Не раздумывая, Гребенников сказал:
- Ладно, коль ее желание пойти добровольцем, можем оставить в армии. Пусть временно побудет при раненом Кострове... Мы же в дивизии зачислим ее на полное довольствие, вернется отсюда к нам, выдадим обмундирование, будем учить солдатскому ремеслу... А в свободное время она будет навещать Кострова. Где он будет лежать на излечении? - спросил Гребенников у начальника медсанбата.
- Ранение такое, что придется везти в полевой армейский госпиталь.

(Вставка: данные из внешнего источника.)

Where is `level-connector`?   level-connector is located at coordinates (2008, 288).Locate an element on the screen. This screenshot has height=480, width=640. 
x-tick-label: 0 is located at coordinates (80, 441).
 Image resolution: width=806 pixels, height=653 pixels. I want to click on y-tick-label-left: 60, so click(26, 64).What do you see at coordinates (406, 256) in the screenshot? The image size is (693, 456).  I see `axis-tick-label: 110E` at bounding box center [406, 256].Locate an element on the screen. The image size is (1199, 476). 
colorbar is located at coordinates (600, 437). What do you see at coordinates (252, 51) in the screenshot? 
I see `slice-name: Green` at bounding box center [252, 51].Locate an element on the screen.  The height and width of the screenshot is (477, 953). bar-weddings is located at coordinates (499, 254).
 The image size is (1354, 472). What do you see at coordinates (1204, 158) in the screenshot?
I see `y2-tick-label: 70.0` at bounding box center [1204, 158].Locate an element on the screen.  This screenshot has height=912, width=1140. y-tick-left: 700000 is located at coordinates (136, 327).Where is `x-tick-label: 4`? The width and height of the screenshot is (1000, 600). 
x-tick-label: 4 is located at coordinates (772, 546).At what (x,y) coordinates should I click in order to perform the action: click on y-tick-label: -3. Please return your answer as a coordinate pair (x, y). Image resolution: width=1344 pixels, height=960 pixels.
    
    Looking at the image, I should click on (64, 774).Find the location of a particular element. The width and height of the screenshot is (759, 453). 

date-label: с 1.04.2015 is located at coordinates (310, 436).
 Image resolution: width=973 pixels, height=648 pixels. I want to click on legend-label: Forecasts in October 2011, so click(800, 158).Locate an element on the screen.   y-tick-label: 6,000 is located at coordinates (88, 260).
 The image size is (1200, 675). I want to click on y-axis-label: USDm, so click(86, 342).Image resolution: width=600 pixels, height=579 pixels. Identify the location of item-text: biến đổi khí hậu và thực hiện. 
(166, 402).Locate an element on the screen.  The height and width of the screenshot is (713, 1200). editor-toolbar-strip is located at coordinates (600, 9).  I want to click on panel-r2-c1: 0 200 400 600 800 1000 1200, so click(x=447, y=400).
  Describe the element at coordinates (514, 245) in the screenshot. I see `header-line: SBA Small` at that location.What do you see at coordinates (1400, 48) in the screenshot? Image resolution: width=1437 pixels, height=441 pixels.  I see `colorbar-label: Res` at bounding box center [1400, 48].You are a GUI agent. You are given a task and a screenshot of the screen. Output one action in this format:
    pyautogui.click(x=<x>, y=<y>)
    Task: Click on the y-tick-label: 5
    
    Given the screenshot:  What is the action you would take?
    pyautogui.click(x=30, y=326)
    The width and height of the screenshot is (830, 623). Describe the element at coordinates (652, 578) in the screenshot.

- Ну, ничего... Недалек путь, будет проведывать.
ГЛАВА ДЕСЯТАЯ
Раненые, способные передвигаться, шли своим ходом - пехом, как они это называли, - другие, лежачие ехали на повозках, на полуторатонных грузовиках и даже на тряских двуколках. В медсанбате, упрятанном в подлеске, мест в брезентовых палатках не хватало; раненых приходилось укладывать на раскладных койках в затишке возле кустов орешника или прямо на земле. Мучения свои они переносили молча, и если что и требовали, то разве глоток воды. Лишь порой, прикованные тяжелым недугом, в забытьи, в бреду, вскрикивали исступленно слова команды, а иные повторяли тихо и подчеркнуто вежливо:
- Сестра... Сестричка...
Верочка огляделась: никого из свободных, не занятых делом медицинских сестер не увидела, и ей вдруг почудилось, что зовут, молят подойти ее, только ее, и она, на миг растерявшись, не зная, как и чем помочь, что-то невнятно шепнула Алексею, начала успокаивать, просила потерпеть. Потом вместе с подошедшей сестрой она снимала окровавленные бинты, второпях наложенные санитарами еще на поле боя, и накладывала чистые повязки, подносила, кому позволено было пить, в алюминиевой кружке воду, и те опорожняли ее жадно, крупными глотками. Успокоенные, они благодарили Верочку ожившими глазами.
Проходивший мимо начальник медсанбата увидел Верочку в белом халате, забрызганном кровью, и похвалил:
- Новый сотрудник. Возьмем на полное довольствие, и не нужно в дивизию возвращаться.
- Ой нет, товарищ начальник, я не могу.
- Почему?
- Крови боюсь.
- Не велик страх. Привыкнешь. А что касается крови, ее боятся не только люди, но и животные. Например, волки совсем не могут переносить красный цвет.
- Но почему так? - удивилась Верочка.
- У них надо спросить. Вероятно, красный цвет в их представлении связан с собственной кровью, обычно сопровождаемой болями.
"Так и я не могу смириться со своей болью", - подумала Верочка, поглядев в сторону Кострова. Спросила у начальника, когда повезут вот его, капитана.
- Первичную обработку сделали? - обратился начальник к сестре и, получив утвердительный ответ, поглядел на ручные часы: - Не позже как через два часа отправим его дальше, в армейский госпиталь. Так что будьте готовы ехать.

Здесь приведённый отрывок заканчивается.